Los últimos grandes acontecimientos políticos, sociales y de salud han dejado expuesta una situación muy preocupante, aunque no exclusiva de nuestros tiempos. En cada sociedad sobre la tierra existen dos o más grupos, los cuales coexisten, pero muy poco se mezclan, y escuchan cada uno solamente a quien quiere escuchar y cree solo aquello que quiere creer, desconfía de los demás grupos y hasta se torna violento contra ellos.
Entre esas múltiples dicotomías vemos a los provacunas y a los antivacunas, a aquellos que dicen que el virus de la actual pandemia es un engaño y que no existe; están los conservadores de derecha recalcitrante, individualistas, racistas y homofóbicos, y, por otro lado, encontramos a los liberales, quienes defienden un mundo humanista, multirracial y de libertad de escogencia sexual.
También encontramos a los que se preocupan por el calentamiento global y a aquellos negacionistas, quienes insisten en que el fenómeno no existe o que, si existe, no tiene ninguna relación con las acciones del ser humano. Hay quienes defienden que la Tierra es plana… Sin comentarios.
Si nos vamos a las religiones… ¡Uf! Por definición se insiste en que “la nuestra” es la religión verdadera y nosotros los únicos fieles que seguimos al Dios auténtico; todos los otros son paganos, infieles, ateos, y serán condenados a un castigo horrible por el resto de la eternidad. Otros basan su vida en que Dios microgestiona todo lo que pasa en el planeta Tierra… Orbe que es bastante caótica, por cierto.
Y, contra los ciudadanos del mundo, están los autodenominados “patriotas”, a quienes debemos recordarles a Voltaire, quien nos dijo (¡hace más de 300 años!): “¿Acaso ser patriota significa ser virtuoso? Para ser un buen patriota, hace falta convertirse en enemigo del resto de la humanidad”.
Estamos en una época de extremos, con una curva normal invertida en cuanto al fanatismo, el dogmatismo y en creer sólo aquello que se quiere creer. Esto es muy peligroso; ha sido lo que antecedió en el pasado a guerras de todo tipo y a las monstruosidades que ha cometido el ser humando contra sus congéneres, generalmente sólo por pensar diferente. Esto sucede hasta dentro de las familias y círculos de amigos.

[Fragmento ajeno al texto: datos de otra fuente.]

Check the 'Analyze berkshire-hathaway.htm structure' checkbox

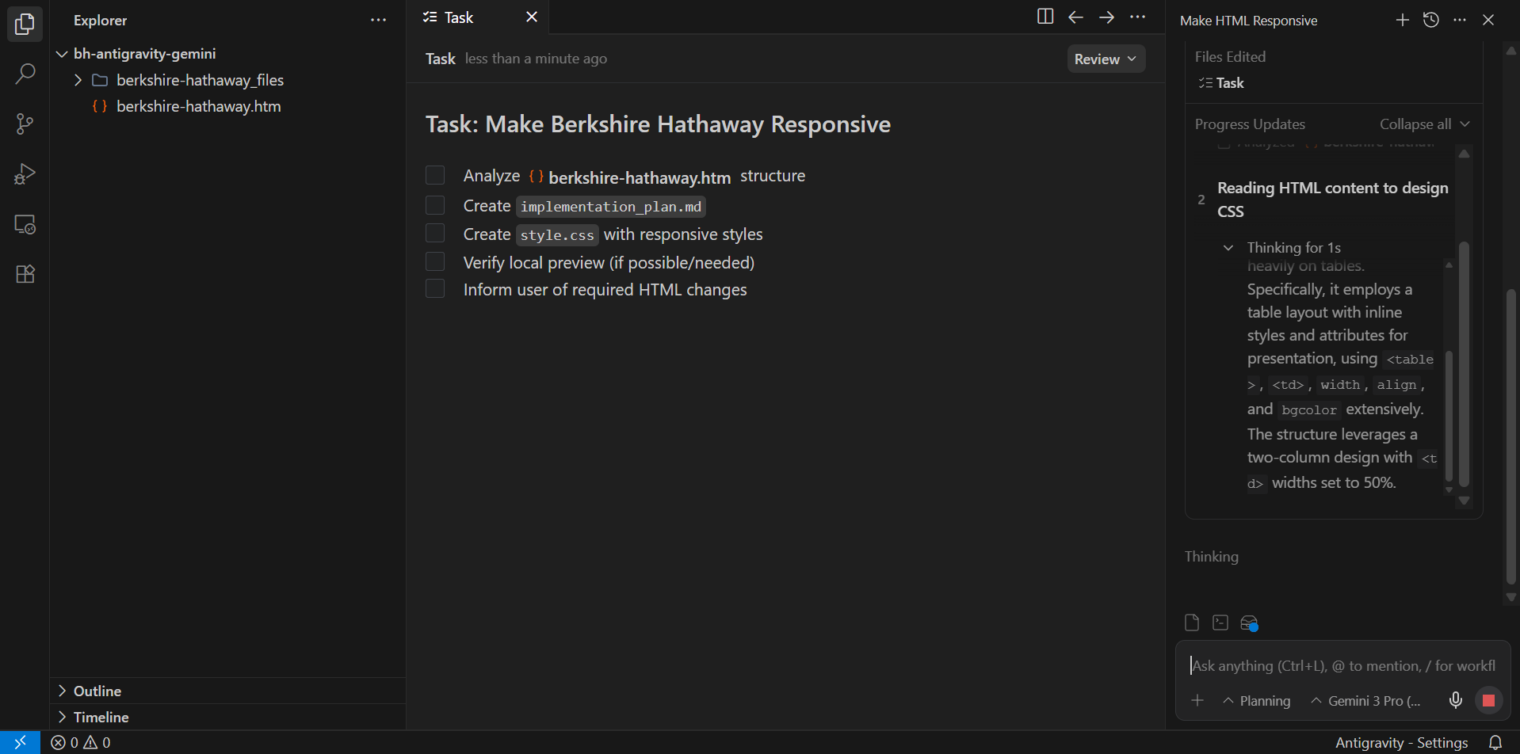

Toda esta realidad es una situación aprovechada por quienes quieren sumar adeptos sin importar las consecuencias, formando sectas que sólo dividen, así como por políticos inescrupulosos con objetivos inconfesables, muchas veces ligados al dinero que obtendrán de dichos conflictos, sin importar las víctimas inocentes.
El origen de este comportamiento primitivo está presente desde el inicio de la civilización y tiene su base, que en algún momento pudo haber sido justificable, en la protección de la tribu.

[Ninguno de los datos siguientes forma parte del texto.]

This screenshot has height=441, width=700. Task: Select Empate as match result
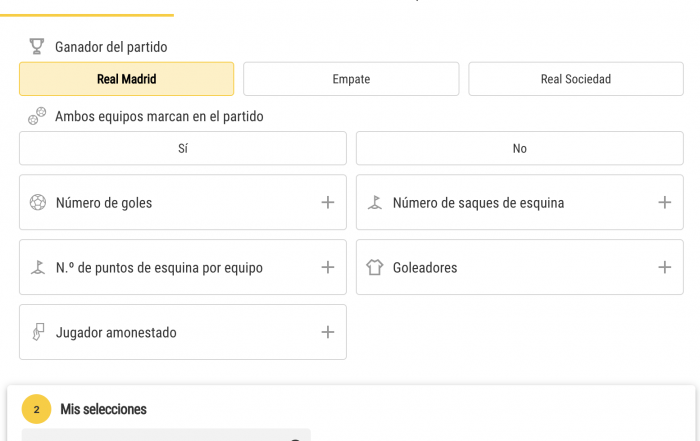[x=351, y=79]
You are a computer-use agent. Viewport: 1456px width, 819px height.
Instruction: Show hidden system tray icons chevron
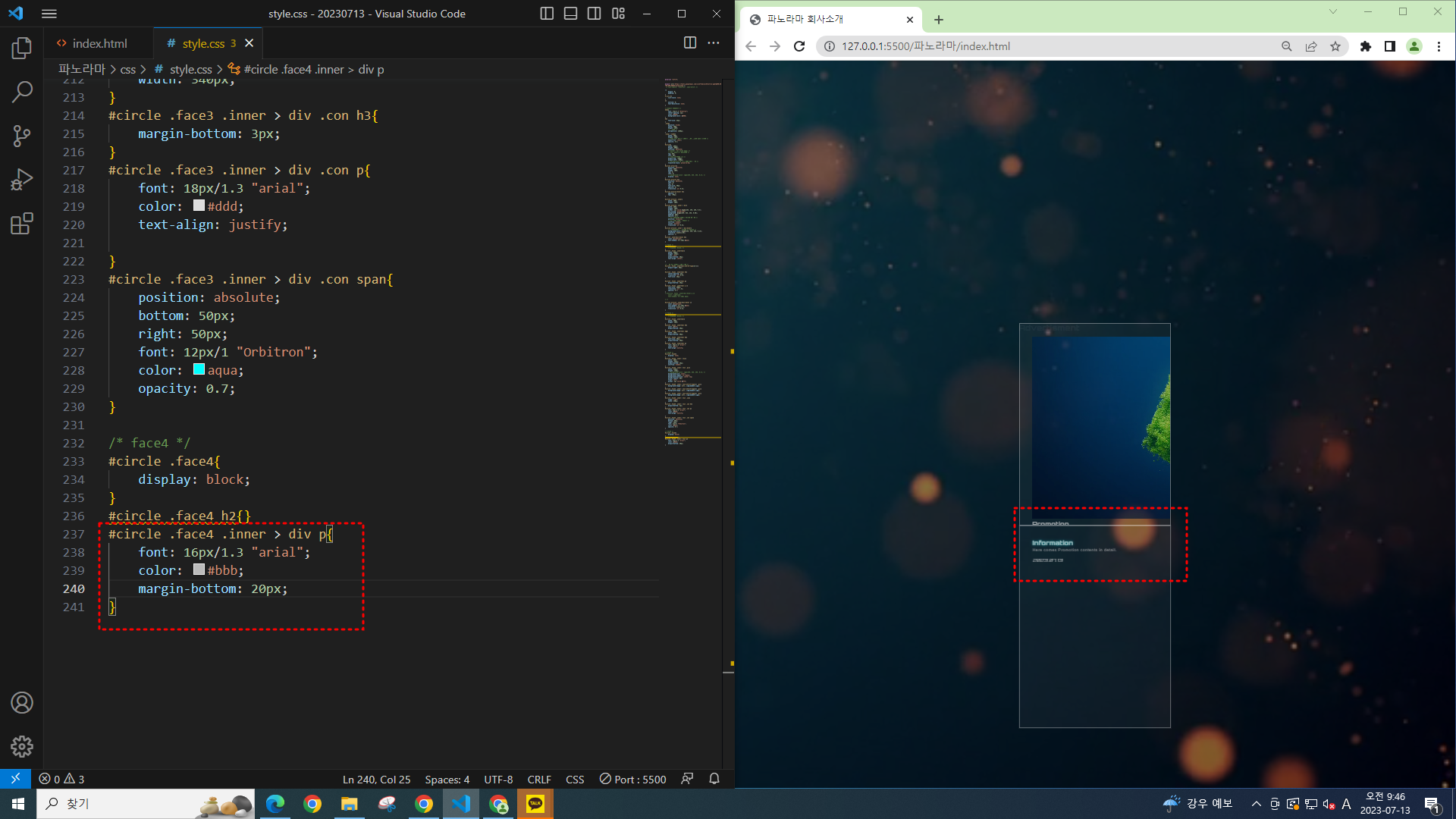pos(1256,804)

En la actualidad, el fanático es alguien que cede la capacidad de pensar y discernir a otro, a un “líder” que pensará por el grupo, y quien supuestamente le llevará a un futuro mejor, usualmente haciendo referencias a un pasado que siempre se vislumbra con añoranza como bueno, independientemente de que se trate o no de algo real.
Por eso es tan crucial fomentar la educación basada en el análisis crítico y la interpretación propia y racional de los hechos que acontecen. En la medida que no podamos pensar, analizar y discernir con criterio propio sobre las situaciones a las que nos enfrentamos, habremos dejado de ser homo sapiens para convertirnos en “homo sectatores”, sin recordar el antiguo cuento del Flautista de Hamelín y sus trágicas consecuencias.